▶ **MATERIAL FOR THE TASK**
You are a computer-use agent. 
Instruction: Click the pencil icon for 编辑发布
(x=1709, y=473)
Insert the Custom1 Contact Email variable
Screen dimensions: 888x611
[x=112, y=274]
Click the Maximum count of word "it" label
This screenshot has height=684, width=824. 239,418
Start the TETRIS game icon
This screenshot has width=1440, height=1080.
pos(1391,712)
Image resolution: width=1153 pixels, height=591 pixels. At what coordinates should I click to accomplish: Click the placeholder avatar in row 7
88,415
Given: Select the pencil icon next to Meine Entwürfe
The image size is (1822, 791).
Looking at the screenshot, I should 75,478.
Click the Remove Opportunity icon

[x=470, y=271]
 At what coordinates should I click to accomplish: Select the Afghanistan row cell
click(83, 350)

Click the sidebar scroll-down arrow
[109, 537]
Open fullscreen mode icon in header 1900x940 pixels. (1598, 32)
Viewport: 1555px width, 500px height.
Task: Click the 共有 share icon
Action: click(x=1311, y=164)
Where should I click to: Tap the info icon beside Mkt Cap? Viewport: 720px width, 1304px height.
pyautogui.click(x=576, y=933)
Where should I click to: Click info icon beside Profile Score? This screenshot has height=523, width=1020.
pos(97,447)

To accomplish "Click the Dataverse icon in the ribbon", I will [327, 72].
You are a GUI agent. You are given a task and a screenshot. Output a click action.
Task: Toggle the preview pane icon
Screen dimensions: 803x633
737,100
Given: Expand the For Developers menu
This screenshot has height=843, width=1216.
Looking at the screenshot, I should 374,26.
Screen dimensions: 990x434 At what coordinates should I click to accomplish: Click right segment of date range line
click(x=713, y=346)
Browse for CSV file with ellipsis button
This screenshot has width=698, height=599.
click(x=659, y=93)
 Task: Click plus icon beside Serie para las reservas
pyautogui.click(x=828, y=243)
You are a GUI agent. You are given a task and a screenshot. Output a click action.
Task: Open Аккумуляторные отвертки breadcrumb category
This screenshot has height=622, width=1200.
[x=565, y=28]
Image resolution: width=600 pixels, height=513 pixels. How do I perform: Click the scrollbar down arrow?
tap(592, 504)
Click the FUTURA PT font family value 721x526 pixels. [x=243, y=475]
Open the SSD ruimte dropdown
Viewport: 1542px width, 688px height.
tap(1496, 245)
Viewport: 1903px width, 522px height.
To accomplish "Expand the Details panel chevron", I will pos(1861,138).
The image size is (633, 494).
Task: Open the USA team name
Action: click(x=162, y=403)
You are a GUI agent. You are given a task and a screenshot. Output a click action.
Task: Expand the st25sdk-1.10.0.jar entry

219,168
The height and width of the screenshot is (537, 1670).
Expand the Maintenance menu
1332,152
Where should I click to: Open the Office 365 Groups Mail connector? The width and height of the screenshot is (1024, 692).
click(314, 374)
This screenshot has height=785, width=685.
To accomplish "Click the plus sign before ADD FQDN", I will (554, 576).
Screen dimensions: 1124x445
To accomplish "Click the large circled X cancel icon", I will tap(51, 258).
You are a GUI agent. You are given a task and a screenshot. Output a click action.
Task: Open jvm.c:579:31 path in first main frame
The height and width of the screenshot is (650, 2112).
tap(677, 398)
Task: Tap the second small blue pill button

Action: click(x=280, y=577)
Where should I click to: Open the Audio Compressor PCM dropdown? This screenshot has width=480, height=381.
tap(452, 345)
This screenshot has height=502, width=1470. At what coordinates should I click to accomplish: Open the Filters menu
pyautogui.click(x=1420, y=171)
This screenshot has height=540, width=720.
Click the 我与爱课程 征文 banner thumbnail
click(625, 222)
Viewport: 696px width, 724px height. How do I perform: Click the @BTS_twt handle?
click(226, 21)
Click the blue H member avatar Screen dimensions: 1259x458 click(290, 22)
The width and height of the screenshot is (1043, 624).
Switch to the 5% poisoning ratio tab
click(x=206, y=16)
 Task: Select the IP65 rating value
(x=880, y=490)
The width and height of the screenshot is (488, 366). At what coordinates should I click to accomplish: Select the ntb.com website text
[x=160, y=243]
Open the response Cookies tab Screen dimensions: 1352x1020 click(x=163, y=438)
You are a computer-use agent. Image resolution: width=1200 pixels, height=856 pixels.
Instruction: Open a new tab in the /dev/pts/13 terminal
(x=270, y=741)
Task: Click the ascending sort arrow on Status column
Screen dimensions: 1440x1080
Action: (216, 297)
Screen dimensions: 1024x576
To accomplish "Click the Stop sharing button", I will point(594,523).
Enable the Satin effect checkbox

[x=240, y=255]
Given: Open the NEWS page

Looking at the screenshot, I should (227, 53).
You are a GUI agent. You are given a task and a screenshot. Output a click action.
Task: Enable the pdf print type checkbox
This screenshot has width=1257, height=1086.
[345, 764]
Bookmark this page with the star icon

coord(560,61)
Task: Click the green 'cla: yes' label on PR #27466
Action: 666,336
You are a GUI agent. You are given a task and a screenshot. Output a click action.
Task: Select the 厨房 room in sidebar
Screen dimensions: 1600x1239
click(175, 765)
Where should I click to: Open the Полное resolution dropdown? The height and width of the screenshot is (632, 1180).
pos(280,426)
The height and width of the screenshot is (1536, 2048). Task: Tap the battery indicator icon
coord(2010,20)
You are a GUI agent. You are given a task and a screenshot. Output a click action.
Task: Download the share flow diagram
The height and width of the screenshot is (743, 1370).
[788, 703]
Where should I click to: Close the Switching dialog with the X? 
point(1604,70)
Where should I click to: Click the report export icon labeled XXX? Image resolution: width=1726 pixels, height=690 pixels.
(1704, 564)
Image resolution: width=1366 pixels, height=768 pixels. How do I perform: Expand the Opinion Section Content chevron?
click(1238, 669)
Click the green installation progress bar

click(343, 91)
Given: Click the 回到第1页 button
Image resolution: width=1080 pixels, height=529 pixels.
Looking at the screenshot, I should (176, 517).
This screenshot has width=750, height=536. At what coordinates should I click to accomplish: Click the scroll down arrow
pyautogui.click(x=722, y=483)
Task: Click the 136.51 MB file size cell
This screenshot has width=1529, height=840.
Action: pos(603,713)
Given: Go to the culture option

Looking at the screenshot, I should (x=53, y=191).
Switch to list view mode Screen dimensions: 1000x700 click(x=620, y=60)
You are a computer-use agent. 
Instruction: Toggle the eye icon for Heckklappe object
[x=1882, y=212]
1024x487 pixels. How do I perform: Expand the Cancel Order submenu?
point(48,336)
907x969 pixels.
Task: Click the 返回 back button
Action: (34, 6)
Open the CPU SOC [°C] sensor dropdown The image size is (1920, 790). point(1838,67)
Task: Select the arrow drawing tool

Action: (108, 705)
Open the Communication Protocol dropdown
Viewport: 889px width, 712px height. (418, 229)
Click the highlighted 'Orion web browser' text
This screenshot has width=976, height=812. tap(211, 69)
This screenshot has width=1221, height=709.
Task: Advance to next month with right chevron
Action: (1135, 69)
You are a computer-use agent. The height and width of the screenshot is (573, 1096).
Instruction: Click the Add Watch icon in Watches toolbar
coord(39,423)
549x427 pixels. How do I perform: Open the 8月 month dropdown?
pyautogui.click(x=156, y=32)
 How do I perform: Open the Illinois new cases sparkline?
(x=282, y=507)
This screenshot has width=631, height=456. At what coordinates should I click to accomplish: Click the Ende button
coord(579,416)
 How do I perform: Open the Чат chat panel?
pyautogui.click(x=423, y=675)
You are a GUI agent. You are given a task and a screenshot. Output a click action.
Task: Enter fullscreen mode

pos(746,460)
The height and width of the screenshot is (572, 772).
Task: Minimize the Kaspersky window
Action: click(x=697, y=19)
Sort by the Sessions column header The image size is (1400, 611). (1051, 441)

▶ **ASSIGNMENT**
Write out every entry exactly as it appears.

▶ **SOLUTION TO THE PROBLEM**
You are a computer-use agent. 
Instruction: Click the pencil icon for 编辑发布
(x=1709, y=473)
Insert the Custom1 Contact Email variable
Screen dimensions: 888x611
[x=112, y=274]
Click the Maximum count of word "it" label
This screenshot has height=684, width=824. 239,418
Start the TETRIS game icon
This screenshot has width=1440, height=1080.
pos(1391,712)
Image resolution: width=1153 pixels, height=591 pixels. At what coordinates should I click to accomplish: Click the placeholder avatar in row 7
88,415
Given: Select the pencil icon next to Meine Entwürfe
The image size is (1822, 791).
Looking at the screenshot, I should 75,478.
Click the Remove Opportunity icon

[x=470, y=271]
 At what coordinates should I click to accomplish: Select the Afghanistan row cell
click(83, 350)

Click the sidebar scroll-down arrow
[109, 537]
Open fullscreen mode icon in header 1900x940 pixels. (1598, 32)
Viewport: 1555px width, 500px height.
Task: Click the 共有 share icon
Action: click(x=1311, y=164)
Where should I click to: Tap the info icon beside Mkt Cap? Viewport: 720px width, 1304px height.
pyautogui.click(x=576, y=933)
Where should I click to: Click info icon beside Profile Score? This screenshot has height=523, width=1020.
pos(97,447)

To accomplish "Click the Dataverse icon in the ribbon", I will [327, 72].
You are a GUI agent. You are given a task and a screenshot. Output a click action.
Task: Toggle the preview pane icon
Screen dimensions: 803x633
737,100
Given: Expand the For Developers menu
This screenshot has height=843, width=1216.
Looking at the screenshot, I should 374,26.
Screen dimensions: 990x434 At what coordinates should I click to accomplish: Click right segment of date range line
click(x=713, y=346)
Browse for CSV file with ellipsis button
This screenshot has width=698, height=599.
click(x=659, y=93)
 Task: Click plus icon beside Serie para las reservas
pyautogui.click(x=828, y=243)
You are a GUI agent. You are given a task and a screenshot. Output a click action.
Task: Open Аккумуляторные отвертки breadcrumb category
This screenshot has height=622, width=1200.
[x=565, y=28]
Image resolution: width=600 pixels, height=513 pixels. How do I perform: Click the scrollbar down arrow?
tap(592, 504)
Click the FUTURA PT font family value 721x526 pixels. [x=243, y=475]
Open the SSD ruimte dropdown
Viewport: 1542px width, 688px height.
tap(1496, 245)
Viewport: 1903px width, 522px height.
To accomplish "Expand the Details panel chevron", I will pos(1861,138).
The image size is (633, 494).
Task: Open the USA team name
Action: click(x=162, y=403)
You are a GUI agent. You are given a task and a screenshot. Output a click action.
Task: Expand the st25sdk-1.10.0.jar entry

219,168
The height and width of the screenshot is (537, 1670).
Expand the Maintenance menu
1332,152
Where should I click to: Open the Office 365 Groups Mail connector? The width and height of the screenshot is (1024, 692).
click(314, 374)
This screenshot has height=785, width=685.
To accomplish "Click the plus sign before ADD FQDN", I will (554, 576).
Screen dimensions: 1124x445
To accomplish "Click the large circled X cancel icon", I will tap(51, 258).
You are a GUI agent. You are given a task and a screenshot. Output a click action.
Task: Open jvm.c:579:31 path in first main frame
The height and width of the screenshot is (650, 2112).
tap(677, 398)
Task: Tap the second small blue pill button

Action: click(x=280, y=577)
Where should I click to: Open the Audio Compressor PCM dropdown? This screenshot has width=480, height=381.
tap(452, 345)
This screenshot has height=502, width=1470. At what coordinates should I click to accomplish: Open the Filters menu
pyautogui.click(x=1420, y=171)
This screenshot has height=540, width=720.
Click the 我与爱课程 征文 banner thumbnail
click(625, 222)
Viewport: 696px width, 724px height. How do I perform: Click the @BTS_twt handle?
click(226, 21)
Click the blue H member avatar Screen dimensions: 1259x458 click(290, 22)
The width and height of the screenshot is (1043, 624).
Switch to the 5% poisoning ratio tab
click(x=206, y=16)
 Task: Select the IP65 rating value
(x=880, y=490)
The width and height of the screenshot is (488, 366). At what coordinates should I click to accomplish: Select the ntb.com website text
[x=160, y=243]
Open the response Cookies tab Screen dimensions: 1352x1020 click(x=163, y=438)
You are a computer-use agent. Image resolution: width=1200 pixels, height=856 pixels.
Instruction: Open a new tab in the /dev/pts/13 terminal
(x=270, y=741)
Task: Click the ascending sort arrow on Status column
Screen dimensions: 1440x1080
Action: (216, 297)
Screen dimensions: 1024x576
To accomplish "Click the Stop sharing button", I will point(594,523).
Enable the Satin effect checkbox

[x=240, y=255]
Given: Open the NEWS page

Looking at the screenshot, I should (227, 53).
You are a GUI agent. You are given a task and a screenshot. Output a click action.
Task: Enable the pdf print type checkbox
This screenshot has width=1257, height=1086.
[345, 764]
Bookmark this page with the star icon

coord(560,61)
Task: Click the green 'cla: yes' label on PR #27466
Action: 666,336
You are a GUI agent. You are given a task and a screenshot. Output a click action.
Task: Select the 厨房 room in sidebar
Screen dimensions: 1600x1239
click(175, 765)
Where should I click to: Open the Полное resolution dropdown? The height and width of the screenshot is (632, 1180).
pos(280,426)
The height and width of the screenshot is (1536, 2048). Task: Tap the battery indicator icon
coord(2010,20)
You are a GUI agent. You are given a task and a screenshot. Output a click action.
Task: Download the share flow diagram
The height and width of the screenshot is (743, 1370).
[788, 703]
Where should I click to: Close the Switching dialog with the X? 
point(1604,70)
Where should I click to: Click the report export icon labeled XXX? Image resolution: width=1726 pixels, height=690 pixels.
(1704, 564)
Image resolution: width=1366 pixels, height=768 pixels. How do I perform: Expand the Opinion Section Content chevron?
click(1238, 669)
Click the green installation progress bar

click(343, 91)
Given: Click the 回到第1页 button
Image resolution: width=1080 pixels, height=529 pixels.
Looking at the screenshot, I should (176, 517).
This screenshot has width=750, height=536. At what coordinates should I click to accomplish: Click the scroll down arrow
pyautogui.click(x=722, y=483)
Task: Click the 136.51 MB file size cell
This screenshot has width=1529, height=840.
Action: pos(603,713)
Given: Go to the culture option

Looking at the screenshot, I should (x=53, y=191).
Switch to list view mode Screen dimensions: 1000x700 click(x=620, y=60)
You are a computer-use agent. 
Instruction: Toggle the eye icon for Heckklappe object
[x=1882, y=212]
1024x487 pixels. How do I perform: Expand the Cancel Order submenu?
point(48,336)
907x969 pixels.
Task: Click the 返回 back button
Action: (34, 6)
Open the CPU SOC [°C] sensor dropdown The image size is (1920, 790). point(1838,67)
Task: Select the arrow drawing tool

Action: (108, 705)
Open the Communication Protocol dropdown
Viewport: 889px width, 712px height. (418, 229)
Click the highlighted 'Orion web browser' text
This screenshot has width=976, height=812. tap(211, 69)
This screenshot has width=1221, height=709.
Task: Advance to next month with right chevron
Action: (1135, 69)
You are a computer-use agent. The height and width of the screenshot is (573, 1096).
Instruction: Click the Add Watch icon in Watches toolbar
coord(39,423)
549x427 pixels. How do I perform: Open the 8月 month dropdown?
pyautogui.click(x=156, y=32)
 How do I perform: Open the Illinois new cases sparkline?
(x=282, y=507)
This screenshot has width=631, height=456. At what coordinates should I click to accomplish: Click the Ende button
coord(579,416)
 How do I perform: Open the Чат chat panel?
pyautogui.click(x=423, y=675)
You are a GUI agent. You are given a task and a screenshot. Output a click action.
Task: Enter fullscreen mode

pos(746,460)
The height and width of the screenshot is (572, 772).
Task: Minimize the Kaspersky window
Action: click(x=697, y=19)
Sort by the Sessions column header The image size is (1400, 611). (1051, 441)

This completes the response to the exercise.